It was meant to be a good day. A day full of positive distractions. A day of moving forward with new ambitions. The type of day when we least expect PTSD triggers to strike. The type of day that we both happily let our guard down. Though maybe it was because of that, when the intrusions unexpectedly began to flood his mind I saw they had hit him that bit harder, and for that bit longer.
But that’s not what upset me the most that day.
He came home and let me know right away that his day had been a particularly bad one. No, he didn’t know what he felt. No, he didn’t know what he needed. There’s no easy way for him to escape the memories, and no possible way for him to normalise them. In his torment, he craved space, but I could also sense he still desperately needed to stay close to our love and support.
It’s always upsetting to see him like this, but that’s not what upset me the most that day.
It was as the children and I sat down to our dinner, after first gently checking on my husband, that the surge of questions began. Is Daddy okay? Why is he not eating his dinner? Why is he outside in the dark on the swing by himself? Why is he just sitting there doing nothing? Mummy, why does Daddy look so sad?
I always strive to be open with my children, and I generally trust that they will only ask a question if they’re ready to hear the answer. But the next question from my daughter truly rattled me.
Already, at seven, my daughter can be deeply perceptive. Just like me, she could see her father was on his own, but was not actually alone. Just like me, she could read the torment on his face as he became utterly swamped by the dark memories that will never fade. And just like me, she already holds real-life fears.
“Mummy, do people sometimes kill themselves?”
I willed myself not to let the shock of her question register on my face. I willed myself not to look over at my husband outside. I needed a second to breathe. “Do you want an honest answer?”
As I attempted to find the words that might form a sensitive reply, I was suddenly grateful that my 5-year-old son had briefly left the table, thankfully not hearing our conversation. And I morosely let myself wonder what other families were discussing around their dinner tables that evening. “Sometimes people have so much sadness and hurt inside them, and for such a long time, that they feel there’s no other way to stop it. They believe that nothing could ever make them feel better, that no one could possibly help.”
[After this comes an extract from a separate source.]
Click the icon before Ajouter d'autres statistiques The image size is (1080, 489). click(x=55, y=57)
Her eyes were locked on mine. I held them. I needed her to really hear what I was about to say next. “And yes, sometimes they may want to kill themselves. They think it will end their pain, but often they don’t realise that the hurt and sadness won’t end there. It will be passed onto all the people that love them and miss them – their friends, their family, and their children.”
She took in my words. I could see her turning the answer over in her mind as she glanced out the window at her father. “Will Daddy do that?”
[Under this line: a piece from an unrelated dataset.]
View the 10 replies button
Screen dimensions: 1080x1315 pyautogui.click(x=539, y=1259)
Once again, I wasn’t prepared. I thought I still had more time before encountering these heavy questions. How could I tell her that I don’t know for sure? How could I honestly admit that it’s never a certainty when PTSD is involved?
“No darling, Daddy won’t do that.”
It wasn’t enough for her. “But Mummy, what if he decided to?”
“We know Daddy has sadness and hurt inside him because of the PTSD, but Daddy knows that we all love him so much and that we’re here to help him in any way we can. And he would never want to do anything to hurt us.”
On a day that was meant to be a good day, I talked about suicide with my daughter years before it should even be in her vocabulary. I acknowledged the raw truths of PTSD. And then, as I spoke out loud some of the darkest fears I harbour, I recognised the same fears in my own children.
On a day that ended up anything but good, it was this reality that upset me the most.